Surprises are normal for jazz, but here’s an unusual one: the Judith O’Higgins whose new album “His ‘n’ Hers” (Ubuntu/Orchard), in which she plays tenor saxophone alongside her husband Dave…is one and the same person as Judith O’Higgins the forensic pathologist who has told her extraordinary life-story in depth in a fascinating book “Spuren des Todes” (Fischer Verlag, 2013)

She grew up as Judith Schröer in Lippstadt. She has happy memories of going to gigs as a teenager in the clubs in the surrounding area and hearing English bands like Loose Tubes and Itchy Fingers. She didn’t take up the saxophone until she was sixteen but progress was rapid. As a young medical student she joined the University Big Band in Münster, run by trumpeter Bob Lanese, for three decades lead trumpet with James Last. “He became my mentor, and it was he who planted the idea in my mind of moving away from Münster and to give Hamburg a try.” Once in Hamburg, and while doing a doctorate, she played in Lanese’s Downtown Big Band, sometimes alongside top saxophone players from NDR like Lutz Büchner, and once even the great Herb Geller.
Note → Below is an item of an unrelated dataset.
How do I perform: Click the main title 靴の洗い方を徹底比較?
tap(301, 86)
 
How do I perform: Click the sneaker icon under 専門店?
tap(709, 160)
And there was more jazz in her life too: she lived in the Gärtnerstraße immediately above the Birdland club. “It was like my living room!”

Judith’s double life of forensic pathologist and saxophonist took a very different turn in 2005. She was working in Thailand as part of the team with the harrowing task of identifying the thousands of victims in the tragic aftermath of the tsunami. She wanted a change and was starting to look at jobs in New Zealand, when into her inbox popped an email from a saxophonist friend whom she had known previously as a member of Itchy Fingers, Dave O’Higgins. “And the rest is history,” she smiles. She moved to the UK in 2007, was married to Dave in 2009, has adapted her ways of working to the totally different structures of forensic pathology in the UK.

The new album evokes memories of tenor pairings of the past like Eddie Lockjaw Davis and Johnny Griffin. And the sessions? “We had fixed a date to record in April but through my work I could see how quickly the virus was taking hold and that a lockdown was imminent any day. What we needed was to get everything ready. And in the end we recorded just in time, on 21 March.” The sessions were against a deadline but what the album expresses is joy. And love. Which is perhaps the least surprising thing in this whole story.